# Data for analysis:
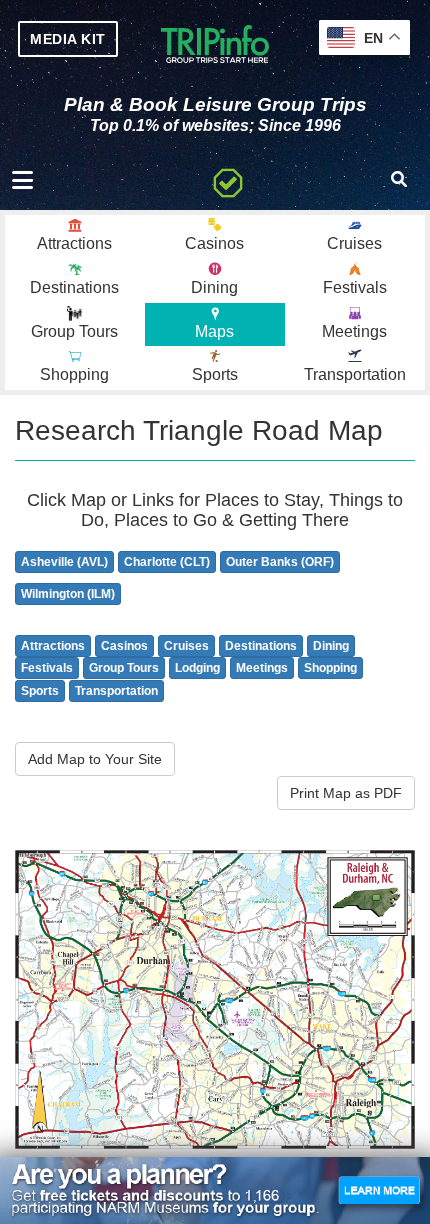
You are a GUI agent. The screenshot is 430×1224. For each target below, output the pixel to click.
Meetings (262, 668)
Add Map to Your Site (95, 759)
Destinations (261, 646)
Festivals (47, 668)
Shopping (330, 668)
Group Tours (124, 668)
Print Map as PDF (346, 793)
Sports (40, 691)
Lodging (197, 668)
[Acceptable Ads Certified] (228, 180)
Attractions (53, 646)
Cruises (186, 646)
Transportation (116, 691)
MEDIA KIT (68, 39)
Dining (331, 646)
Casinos (124, 646)
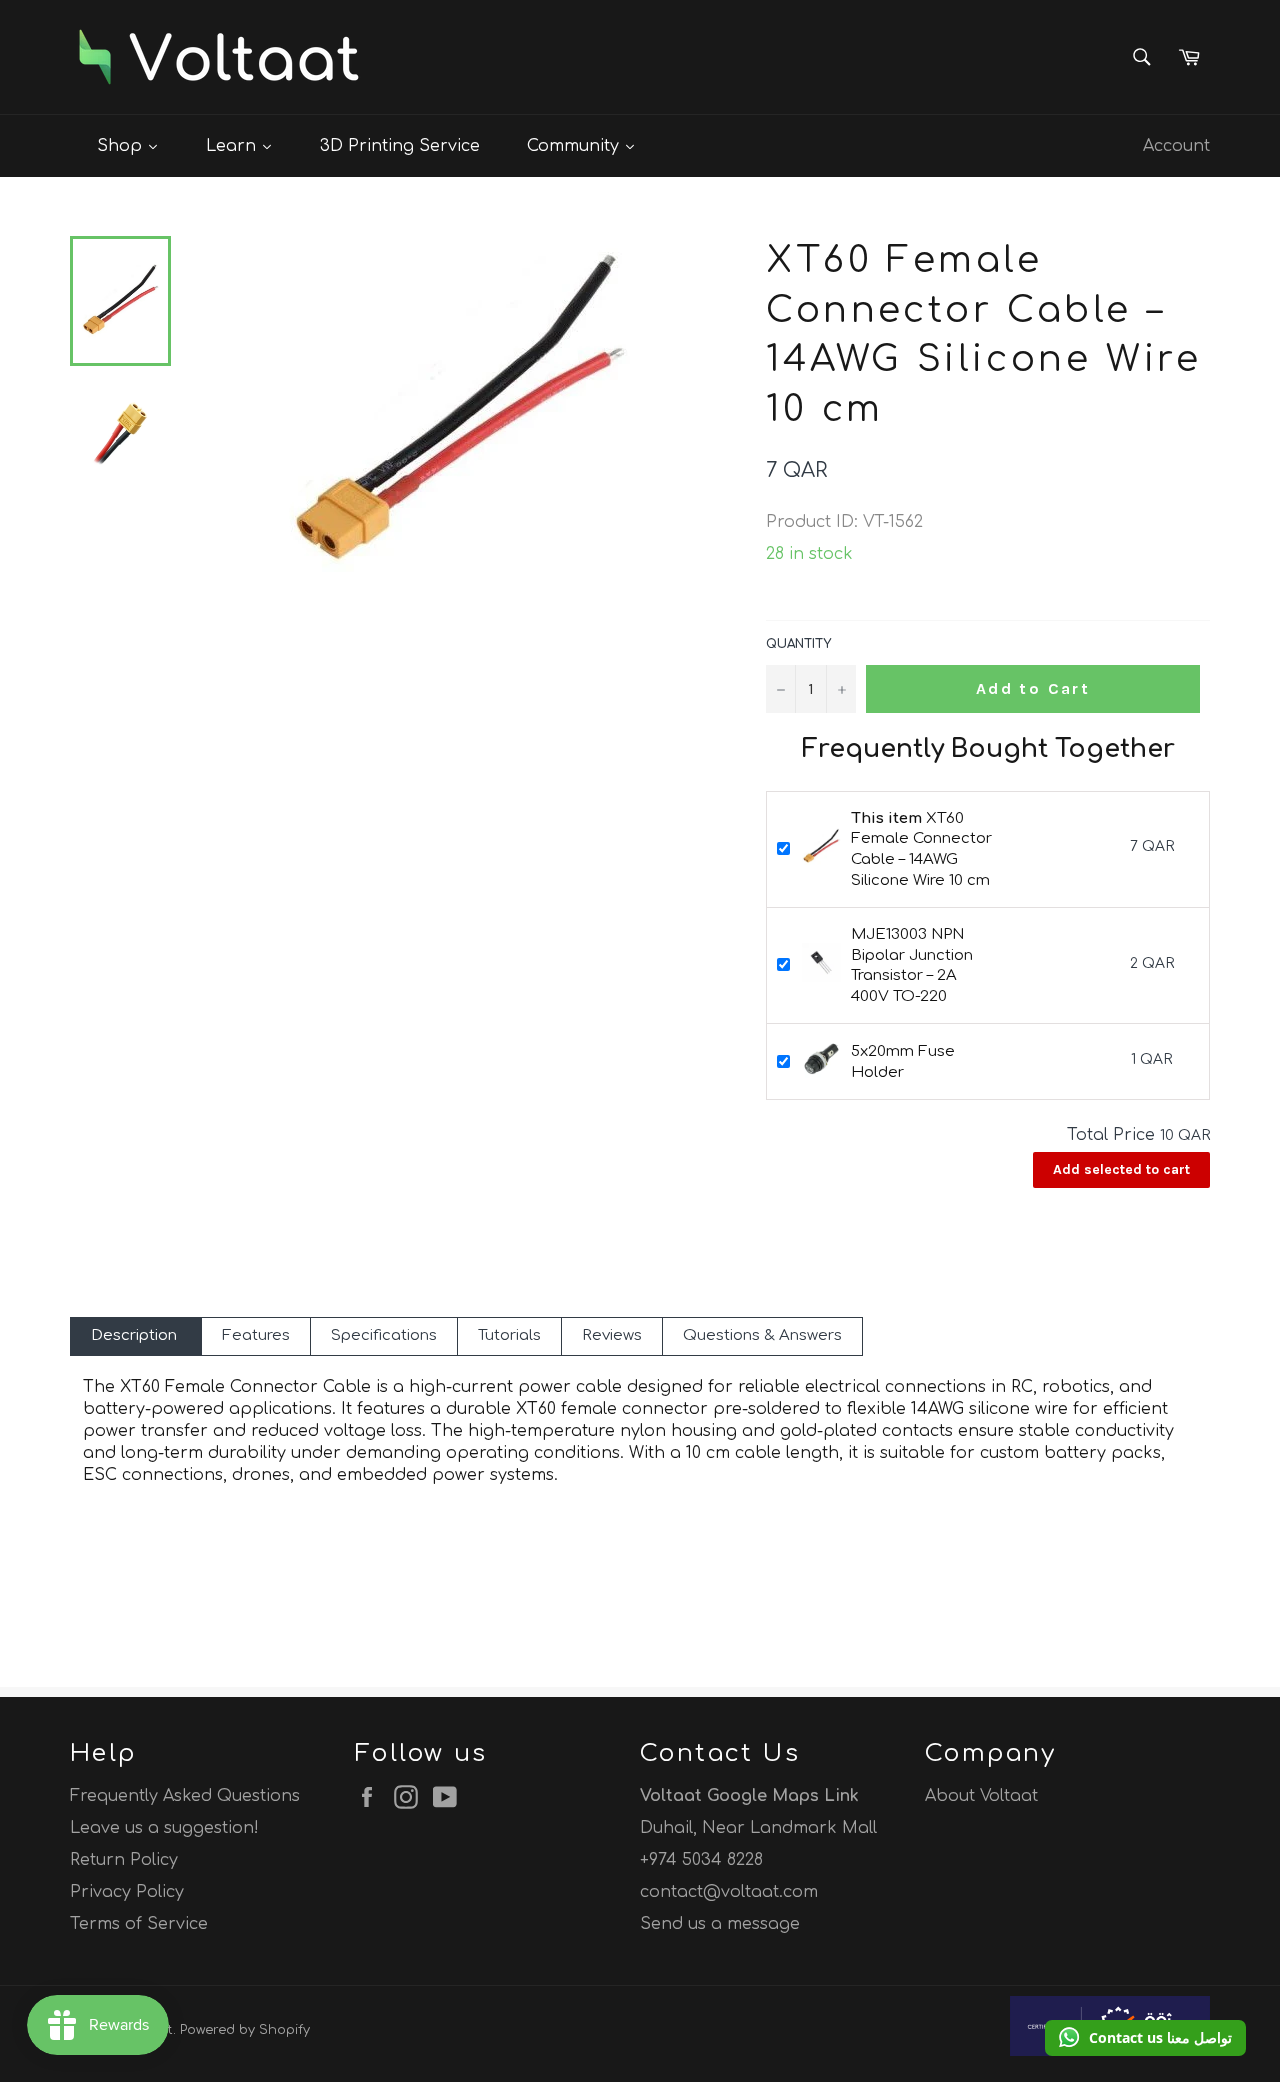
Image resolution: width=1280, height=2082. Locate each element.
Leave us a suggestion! (164, 1828)
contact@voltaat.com (729, 1892)
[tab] (136, 1336)
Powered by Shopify (245, 2030)
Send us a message (720, 1924)
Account (1176, 146)
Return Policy (124, 1860)
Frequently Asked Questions (185, 1796)
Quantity (798, 644)
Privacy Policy (127, 1892)
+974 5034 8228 (701, 1860)
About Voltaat (981, 1796)
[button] (1145, 2038)
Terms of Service (139, 1924)
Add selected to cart (1121, 1169)
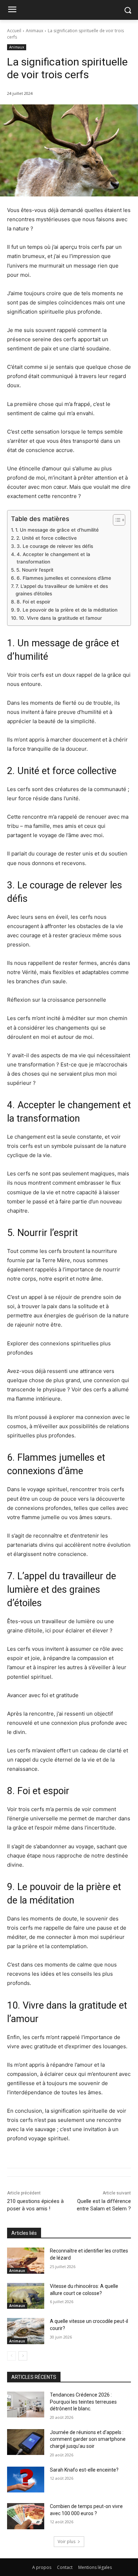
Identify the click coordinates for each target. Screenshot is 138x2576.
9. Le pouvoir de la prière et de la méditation (67, 610)
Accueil (14, 31)
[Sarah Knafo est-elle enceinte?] (25, 2480)
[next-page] (22, 2355)
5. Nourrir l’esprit (34, 570)
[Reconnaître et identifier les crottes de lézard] (25, 2261)
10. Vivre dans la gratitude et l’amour (60, 618)
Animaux (34, 31)
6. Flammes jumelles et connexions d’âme (64, 578)
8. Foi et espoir (33, 602)
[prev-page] (11, 2355)
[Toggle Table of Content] (115, 520)
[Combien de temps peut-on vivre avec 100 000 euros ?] (25, 2516)
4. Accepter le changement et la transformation (53, 558)
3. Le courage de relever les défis (55, 546)
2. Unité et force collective (46, 538)
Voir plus (66, 2541)
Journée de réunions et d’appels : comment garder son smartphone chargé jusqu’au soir (88, 2439)
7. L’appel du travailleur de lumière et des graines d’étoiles (62, 590)
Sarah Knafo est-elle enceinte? (84, 2470)
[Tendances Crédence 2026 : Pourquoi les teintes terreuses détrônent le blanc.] (25, 2405)
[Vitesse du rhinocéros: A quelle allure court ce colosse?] (25, 2296)
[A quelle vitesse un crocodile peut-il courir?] (25, 2331)
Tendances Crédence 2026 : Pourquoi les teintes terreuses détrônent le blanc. (83, 2401)
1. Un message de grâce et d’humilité (57, 530)
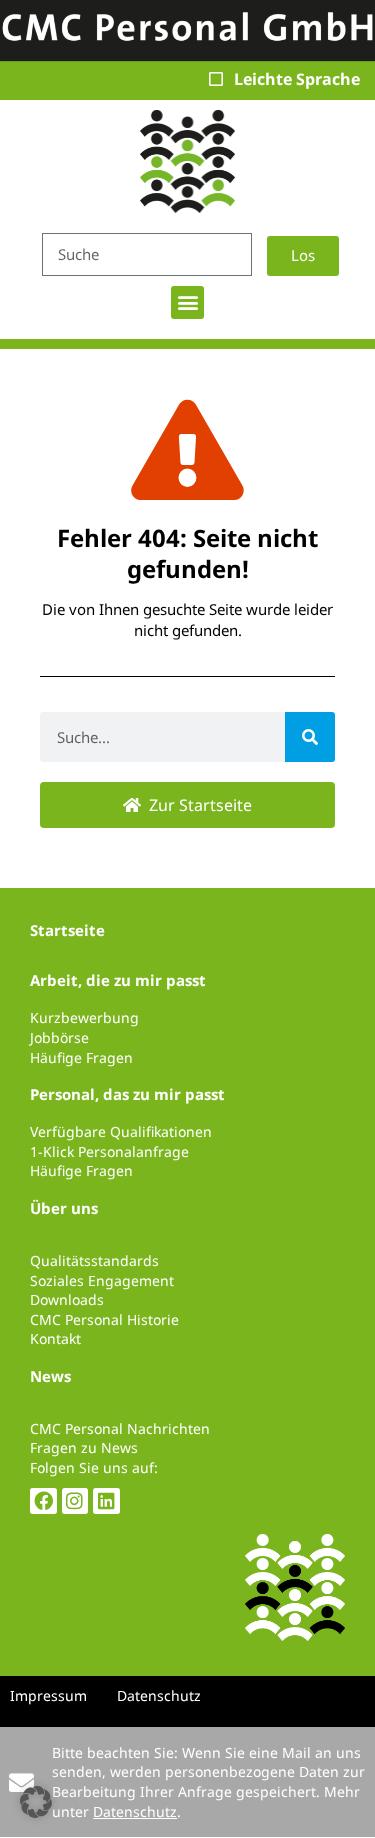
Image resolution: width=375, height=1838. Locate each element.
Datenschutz (135, 1811)
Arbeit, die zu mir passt (118, 980)
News (50, 1376)
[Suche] (310, 737)
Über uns (64, 1208)
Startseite (67, 930)
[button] (187, 302)
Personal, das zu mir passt (127, 1094)
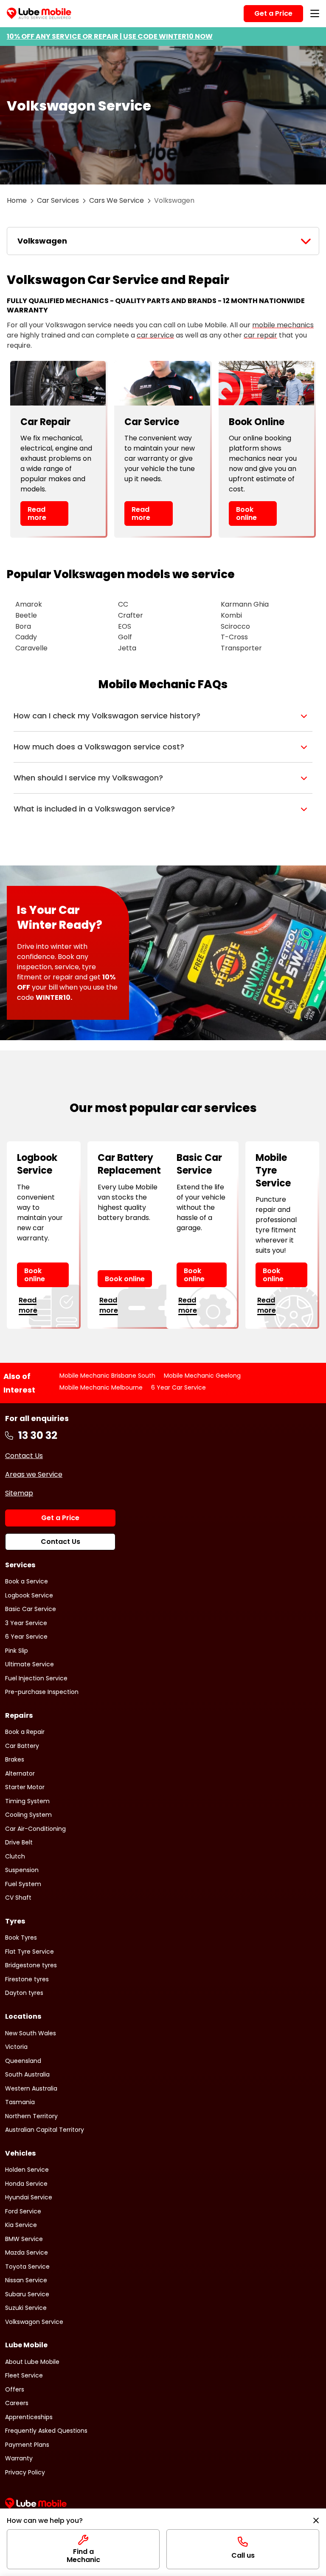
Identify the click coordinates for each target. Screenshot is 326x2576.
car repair (260, 335)
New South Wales (30, 2033)
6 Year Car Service (178, 1387)
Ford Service (23, 2211)
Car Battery (22, 1746)
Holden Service (27, 2169)
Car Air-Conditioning (35, 1828)
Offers (14, 2389)
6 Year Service (26, 1636)
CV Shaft (18, 1897)
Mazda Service (26, 2252)
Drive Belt (19, 1842)
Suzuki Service (26, 2308)
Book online (246, 513)
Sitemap (19, 1493)
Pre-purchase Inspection (42, 1692)
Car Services (58, 200)
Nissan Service (26, 2280)
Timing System (27, 1801)
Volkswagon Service (34, 2322)
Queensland (23, 2061)
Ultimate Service (29, 1664)
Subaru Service (27, 2294)
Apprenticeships (29, 2417)
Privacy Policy (25, 2472)
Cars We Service (116, 200)
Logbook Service (29, 1595)
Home (17, 200)
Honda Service (26, 2183)
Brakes (14, 1759)
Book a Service (26, 1581)
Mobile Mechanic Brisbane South (107, 1375)
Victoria (16, 2047)
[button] (163, 715)
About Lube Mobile (32, 2362)
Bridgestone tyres (31, 1965)
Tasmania (20, 2102)
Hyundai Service (28, 2197)
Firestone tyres (27, 1979)
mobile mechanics (283, 325)
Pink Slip (16, 1650)
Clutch (15, 1856)
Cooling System (28, 1814)
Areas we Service (33, 1474)
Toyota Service (27, 2266)
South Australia (27, 2074)
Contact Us (24, 1456)
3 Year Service (26, 1623)
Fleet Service (24, 2375)
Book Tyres (21, 1937)
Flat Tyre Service (29, 1951)
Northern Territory (31, 2116)
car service (155, 335)
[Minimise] (316, 2520)
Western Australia (31, 2088)
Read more (37, 513)
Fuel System (23, 1884)
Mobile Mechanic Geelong (202, 1375)
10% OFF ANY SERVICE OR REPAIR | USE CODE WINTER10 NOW (110, 36)
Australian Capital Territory (44, 2129)
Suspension (22, 1870)
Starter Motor (25, 1787)
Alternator (20, 1773)
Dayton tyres (24, 1993)
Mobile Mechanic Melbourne (101, 1387)
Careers (16, 2403)
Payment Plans (27, 2444)
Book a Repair (25, 1732)
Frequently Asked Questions (46, 2430)
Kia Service (21, 2225)
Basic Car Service (30, 1609)
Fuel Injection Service (36, 1678)
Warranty (19, 2458)
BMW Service (24, 2239)
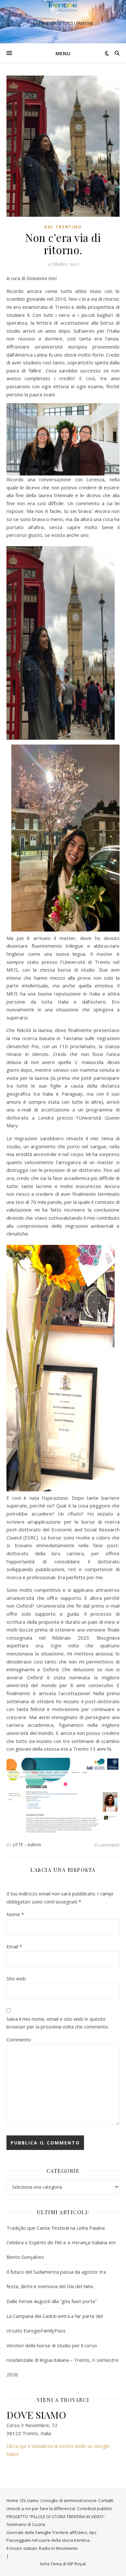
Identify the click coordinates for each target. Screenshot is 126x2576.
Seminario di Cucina (25, 2524)
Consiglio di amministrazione (68, 2500)
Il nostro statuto (21, 2548)
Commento (18, 2039)
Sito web (16, 1978)
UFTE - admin (27, 1844)
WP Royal (76, 2564)
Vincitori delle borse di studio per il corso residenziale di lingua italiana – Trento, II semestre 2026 (62, 2360)
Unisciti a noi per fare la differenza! (40, 2508)
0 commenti (107, 1844)
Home (12, 2500)
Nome (15, 1914)
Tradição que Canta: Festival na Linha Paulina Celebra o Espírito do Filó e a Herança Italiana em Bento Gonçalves (61, 2242)
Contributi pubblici (94, 2508)
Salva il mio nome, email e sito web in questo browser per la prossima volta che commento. (57, 2023)
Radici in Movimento (58, 2548)
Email (14, 1946)
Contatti (105, 2500)
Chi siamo (29, 2500)
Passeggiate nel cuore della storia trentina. (48, 2540)
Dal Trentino (63, 227)
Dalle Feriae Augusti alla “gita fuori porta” (51, 2301)
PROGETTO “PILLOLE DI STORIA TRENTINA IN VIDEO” (55, 2516)
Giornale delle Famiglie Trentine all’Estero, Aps (51, 2532)
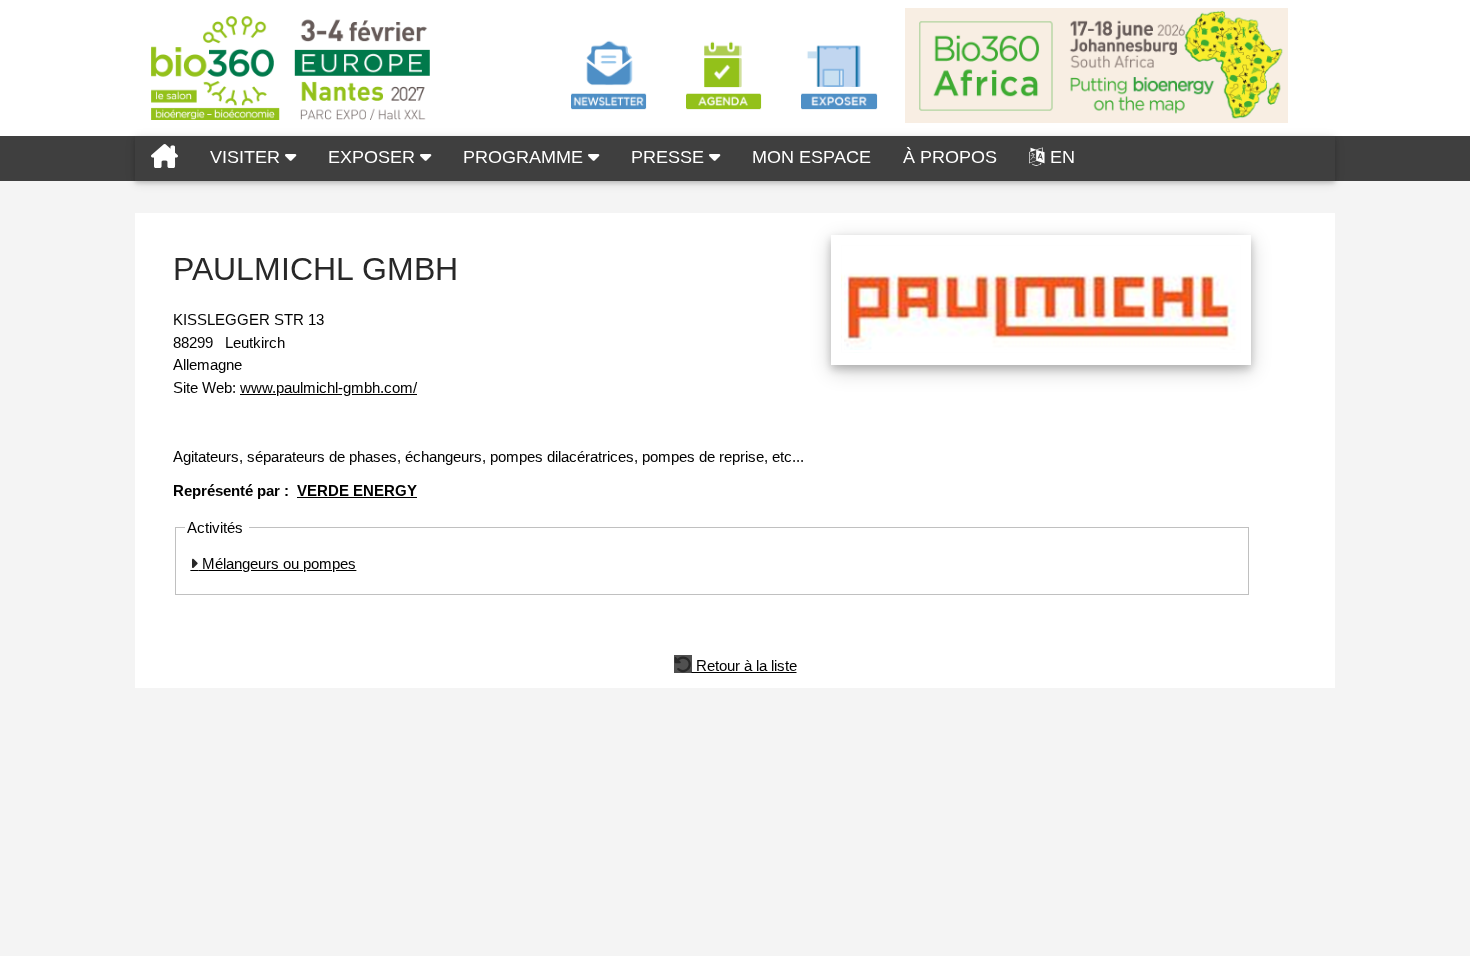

# Exercise brief:
What lines above hold the word "target"? Pull each one out.

# Expected answer:
You are a GUI agent. The screenshot is 430×1224. For each target below, output the pixel to click.
Identify the click coordinates for each target. Screenshot is 138x2576.
Identify the click coordinates for each target. Screenshot is 326x2576.
Identify the click coordinates for each target. Screenshot is 126x2576.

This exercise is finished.